Except for the days that it hasn’t. And on those days, I must be reminded again what Scripture teaches about loving my neighbor, confess that I haven’t loved my child that way, and begin again. And Scripture provides ample help. Here are just a few “unlikely” parenting verses that point me back to neighborliness on the days that don’t go as they should:
When I want to correct my kids with harshness:
A soft answer turns away wrath, but a harsh word stirs up anger. (Prov. 15:1)
When I want to lecture them:
Know this, my beloved brothers: let every person be quick to hear, slow to speak, slow to anger; for the anger of man does not produce the righteousness of God. (James 1:19–20)
When I want to make them make me look awesome:
Do nothing from selfish ambition or conceit, but in humility count others more significant than yourselves. Let each of you look not only to his own interests, but also to the interests of others. (Phil. 2:3–4)
When I find meeting their needs to be an imposition:
Then the righteous will answer him, saying, “Lord, when did we see you hungry and feed you, or thirsty and give you drink? And when did we see you a stranger and welcome you, or naked and clothe you? And when did we see you sick or in prison and visit you?” And the King will answer them, “Truly, I say to you, as you did it to one of the least of these my brothers, you did it to me.” (Matt. 25:37–40)
When I want credit for how hard I’m working as the mom:
But when you give to the needy, do not let your left hand know what your right hand is doing, so that your giving may be in secret. And your Father who sees in secret will reward you. (Matt. 6:3–4)

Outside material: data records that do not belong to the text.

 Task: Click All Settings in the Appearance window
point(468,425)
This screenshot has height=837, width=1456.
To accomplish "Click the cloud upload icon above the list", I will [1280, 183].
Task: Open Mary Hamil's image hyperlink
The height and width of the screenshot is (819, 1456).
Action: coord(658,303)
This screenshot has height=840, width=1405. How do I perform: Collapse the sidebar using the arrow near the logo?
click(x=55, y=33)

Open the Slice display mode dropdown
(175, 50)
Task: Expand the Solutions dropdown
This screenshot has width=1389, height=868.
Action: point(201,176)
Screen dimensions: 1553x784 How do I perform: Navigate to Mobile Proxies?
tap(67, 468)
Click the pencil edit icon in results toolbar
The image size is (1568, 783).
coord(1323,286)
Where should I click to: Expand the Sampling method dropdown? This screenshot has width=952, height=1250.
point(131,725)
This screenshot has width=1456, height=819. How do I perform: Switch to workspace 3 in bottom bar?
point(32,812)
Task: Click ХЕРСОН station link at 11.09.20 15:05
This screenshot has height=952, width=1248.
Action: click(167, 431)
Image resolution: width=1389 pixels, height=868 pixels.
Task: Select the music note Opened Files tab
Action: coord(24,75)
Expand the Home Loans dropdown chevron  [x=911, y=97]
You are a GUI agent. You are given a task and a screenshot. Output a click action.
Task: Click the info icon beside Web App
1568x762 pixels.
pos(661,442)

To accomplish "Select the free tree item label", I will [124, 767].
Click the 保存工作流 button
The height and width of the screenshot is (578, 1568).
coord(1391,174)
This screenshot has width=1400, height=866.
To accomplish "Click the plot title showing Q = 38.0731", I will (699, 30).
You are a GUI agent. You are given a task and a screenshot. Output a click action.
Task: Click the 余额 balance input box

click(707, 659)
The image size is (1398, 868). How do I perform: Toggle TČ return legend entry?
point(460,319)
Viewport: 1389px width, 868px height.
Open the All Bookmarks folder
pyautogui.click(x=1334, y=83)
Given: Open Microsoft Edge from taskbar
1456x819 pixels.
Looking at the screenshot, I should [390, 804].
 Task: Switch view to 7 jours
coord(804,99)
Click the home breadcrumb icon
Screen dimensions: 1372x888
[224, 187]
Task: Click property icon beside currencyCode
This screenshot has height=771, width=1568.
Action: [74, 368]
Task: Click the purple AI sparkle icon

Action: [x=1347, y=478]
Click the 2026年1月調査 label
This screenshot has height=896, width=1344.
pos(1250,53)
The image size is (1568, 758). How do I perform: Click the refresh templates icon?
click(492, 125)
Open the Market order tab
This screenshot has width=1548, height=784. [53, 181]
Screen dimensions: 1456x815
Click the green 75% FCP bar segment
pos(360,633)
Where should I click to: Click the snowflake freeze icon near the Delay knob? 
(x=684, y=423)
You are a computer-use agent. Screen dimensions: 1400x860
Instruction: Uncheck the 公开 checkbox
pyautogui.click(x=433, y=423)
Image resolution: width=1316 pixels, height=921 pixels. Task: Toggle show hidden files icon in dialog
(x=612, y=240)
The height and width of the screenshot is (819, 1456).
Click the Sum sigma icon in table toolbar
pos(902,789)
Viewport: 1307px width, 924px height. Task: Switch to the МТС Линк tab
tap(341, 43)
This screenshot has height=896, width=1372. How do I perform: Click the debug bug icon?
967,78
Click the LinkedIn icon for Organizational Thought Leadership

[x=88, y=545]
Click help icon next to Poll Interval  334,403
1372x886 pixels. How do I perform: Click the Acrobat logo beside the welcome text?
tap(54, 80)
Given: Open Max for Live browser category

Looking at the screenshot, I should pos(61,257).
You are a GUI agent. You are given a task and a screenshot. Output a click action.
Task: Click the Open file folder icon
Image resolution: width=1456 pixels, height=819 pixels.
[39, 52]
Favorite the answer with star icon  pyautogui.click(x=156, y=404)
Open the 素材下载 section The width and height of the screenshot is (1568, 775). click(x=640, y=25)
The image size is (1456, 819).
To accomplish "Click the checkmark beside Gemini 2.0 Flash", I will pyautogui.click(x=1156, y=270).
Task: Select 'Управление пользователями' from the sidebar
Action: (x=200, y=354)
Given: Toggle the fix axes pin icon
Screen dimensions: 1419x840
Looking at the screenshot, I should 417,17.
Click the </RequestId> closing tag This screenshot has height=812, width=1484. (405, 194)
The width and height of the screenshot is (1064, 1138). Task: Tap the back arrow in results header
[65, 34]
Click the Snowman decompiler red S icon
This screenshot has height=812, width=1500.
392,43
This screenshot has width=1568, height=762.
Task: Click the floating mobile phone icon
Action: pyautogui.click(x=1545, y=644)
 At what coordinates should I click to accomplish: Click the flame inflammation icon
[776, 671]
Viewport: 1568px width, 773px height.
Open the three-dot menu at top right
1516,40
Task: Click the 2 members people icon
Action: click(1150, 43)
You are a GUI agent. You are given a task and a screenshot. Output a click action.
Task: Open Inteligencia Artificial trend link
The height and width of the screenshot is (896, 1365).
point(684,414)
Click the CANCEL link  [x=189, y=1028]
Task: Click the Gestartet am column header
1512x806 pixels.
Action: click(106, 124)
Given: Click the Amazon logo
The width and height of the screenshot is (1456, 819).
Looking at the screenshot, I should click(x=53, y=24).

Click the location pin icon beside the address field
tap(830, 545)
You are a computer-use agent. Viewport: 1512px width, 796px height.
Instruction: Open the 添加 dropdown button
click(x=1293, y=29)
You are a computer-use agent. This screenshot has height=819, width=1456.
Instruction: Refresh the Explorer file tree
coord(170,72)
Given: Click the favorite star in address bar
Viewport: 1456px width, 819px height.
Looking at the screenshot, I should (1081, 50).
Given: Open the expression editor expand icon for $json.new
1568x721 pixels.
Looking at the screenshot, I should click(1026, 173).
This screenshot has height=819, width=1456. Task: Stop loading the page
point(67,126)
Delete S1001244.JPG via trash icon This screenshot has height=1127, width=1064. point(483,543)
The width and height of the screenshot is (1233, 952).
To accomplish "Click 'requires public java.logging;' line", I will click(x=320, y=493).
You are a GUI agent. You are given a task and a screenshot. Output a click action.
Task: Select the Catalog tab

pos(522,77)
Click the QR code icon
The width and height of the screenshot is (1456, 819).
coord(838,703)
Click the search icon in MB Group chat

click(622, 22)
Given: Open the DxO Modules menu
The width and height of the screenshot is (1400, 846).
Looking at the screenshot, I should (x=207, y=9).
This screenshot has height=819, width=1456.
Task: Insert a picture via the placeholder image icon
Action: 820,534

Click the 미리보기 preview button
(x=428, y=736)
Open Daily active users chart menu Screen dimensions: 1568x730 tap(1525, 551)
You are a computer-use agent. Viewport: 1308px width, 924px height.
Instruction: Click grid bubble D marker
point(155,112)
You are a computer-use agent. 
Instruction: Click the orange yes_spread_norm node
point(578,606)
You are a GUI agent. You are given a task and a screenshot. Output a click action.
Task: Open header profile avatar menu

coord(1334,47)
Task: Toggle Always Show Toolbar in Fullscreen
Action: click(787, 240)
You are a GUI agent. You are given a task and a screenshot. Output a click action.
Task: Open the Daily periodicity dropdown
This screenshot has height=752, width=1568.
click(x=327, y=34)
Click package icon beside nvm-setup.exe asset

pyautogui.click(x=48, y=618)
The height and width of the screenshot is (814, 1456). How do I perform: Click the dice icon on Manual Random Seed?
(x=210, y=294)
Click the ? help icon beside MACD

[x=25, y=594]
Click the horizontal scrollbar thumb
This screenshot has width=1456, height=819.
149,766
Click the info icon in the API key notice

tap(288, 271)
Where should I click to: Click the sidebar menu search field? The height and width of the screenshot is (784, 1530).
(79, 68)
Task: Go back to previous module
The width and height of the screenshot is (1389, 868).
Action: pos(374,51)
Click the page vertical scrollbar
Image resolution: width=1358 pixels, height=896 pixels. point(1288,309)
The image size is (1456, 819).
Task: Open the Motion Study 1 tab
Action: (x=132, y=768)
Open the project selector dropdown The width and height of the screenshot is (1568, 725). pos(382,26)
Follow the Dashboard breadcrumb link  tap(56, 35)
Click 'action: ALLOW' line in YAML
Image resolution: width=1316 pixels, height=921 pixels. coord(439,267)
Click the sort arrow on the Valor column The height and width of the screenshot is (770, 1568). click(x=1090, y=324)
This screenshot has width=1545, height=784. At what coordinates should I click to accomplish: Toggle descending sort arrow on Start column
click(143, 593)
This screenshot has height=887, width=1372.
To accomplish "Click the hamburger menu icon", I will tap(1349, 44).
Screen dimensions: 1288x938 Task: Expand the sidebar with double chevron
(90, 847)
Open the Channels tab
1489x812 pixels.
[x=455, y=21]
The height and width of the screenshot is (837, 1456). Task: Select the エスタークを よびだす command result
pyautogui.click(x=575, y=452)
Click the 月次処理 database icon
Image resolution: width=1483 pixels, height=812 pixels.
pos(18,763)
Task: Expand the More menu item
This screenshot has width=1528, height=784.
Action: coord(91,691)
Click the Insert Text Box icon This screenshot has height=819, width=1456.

When I don’t want to extend forgiveness for their offenses:
Let all bitterness and wrath and anger and clamor and slander be put away from you, along with all malice. Be kind to one another, tenderhearted, forgiving one another, as God in Christ forgave you. (Eph. 4:31–32)
When I’ve completely lost sight of the forest for the trees:
And the Lord's servant must not be quarrelsome but kind to everyone, able to teach, patiently enduring evil, correcting his opponents with gentleness. God may perhaps grant them repentance leading to a knowledge of the truth, and they may come to their senses and escape from the snare of the devil, after being captured by him to do his will. (2 Tim. 2:24–26)
That last one is on a note card on my fridge. 
It’s true that our kids are God-given responsibilities we are to steward. But we will only steward them as we should by remembering that, first and foremost, our children are people we are to treasure. When we treasure our children as our neighbors, we remove from our discipline any hint of condemnation, shame, or contempt. We alter our language to communicate love and value, even when we must speak words of correction. And we replace our prayers of “please fix my frustrating child” with prayers of “please help me to love the little neighbor you have placed in my home, even as you have loved me.”
Fred (“Mister”) Rogers understood well the value and dignity of children. An ordained Presbyterian minister, he spent his life preaching the beauty of neighborliness on public television to small people: “It’s a beautiful day in the neighborhood. . . . Won’t you be my neighbor?” His message is a good one for parents as well. Children are people. Our own children are our closest and dearest neighbors.
Mom and Dad, use each “beautiful day in the neighborhood” to show preferential love to the neighbors who share your roof. And be encouraged: the Bible overflows with help for you.